How can international patients schedule the foot surgery?
The foot specialists in Germany will first need current MRI images and x-rays of the respective foot to assess the size of the Morton's neuroma and possibly other foot conditions. After sending these documents to us through our website, we will send you patient information including proposed treatment and a binding estimate of costs within 1–2 days.
Gelenk-Klinik offers quick appointments for international patients to correspond with your preferred travel itinerary. We will gladly help you apply for a visa once we have received the down-payment specified in the cost estimate.
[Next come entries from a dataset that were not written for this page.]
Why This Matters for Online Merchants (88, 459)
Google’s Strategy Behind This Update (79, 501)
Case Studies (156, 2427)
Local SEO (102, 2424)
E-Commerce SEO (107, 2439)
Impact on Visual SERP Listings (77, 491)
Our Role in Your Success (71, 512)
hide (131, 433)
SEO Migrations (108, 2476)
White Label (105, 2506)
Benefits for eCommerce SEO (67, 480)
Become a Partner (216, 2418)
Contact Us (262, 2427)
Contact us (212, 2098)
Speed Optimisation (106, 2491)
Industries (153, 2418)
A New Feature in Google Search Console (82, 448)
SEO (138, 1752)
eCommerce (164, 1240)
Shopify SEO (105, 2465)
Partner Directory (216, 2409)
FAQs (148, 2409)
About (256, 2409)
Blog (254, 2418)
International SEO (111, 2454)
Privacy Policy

If the visa is denied, we will promptly refund the full down-payment by remittance.
We try to minimise the time between the preliminary examination and the surgery for our international patients to avoid additional travel. During your inpatient and outpatient stay our multi-lingual (English, Russian, Spanish, Portuguese) case management team will be there to assist you. We can also provide an interpreter (e.g. Arabic) at any time, at the patient’s expense. We will gladly assist you with organising transportation and lodging and provide tips for recreational activities for your family members.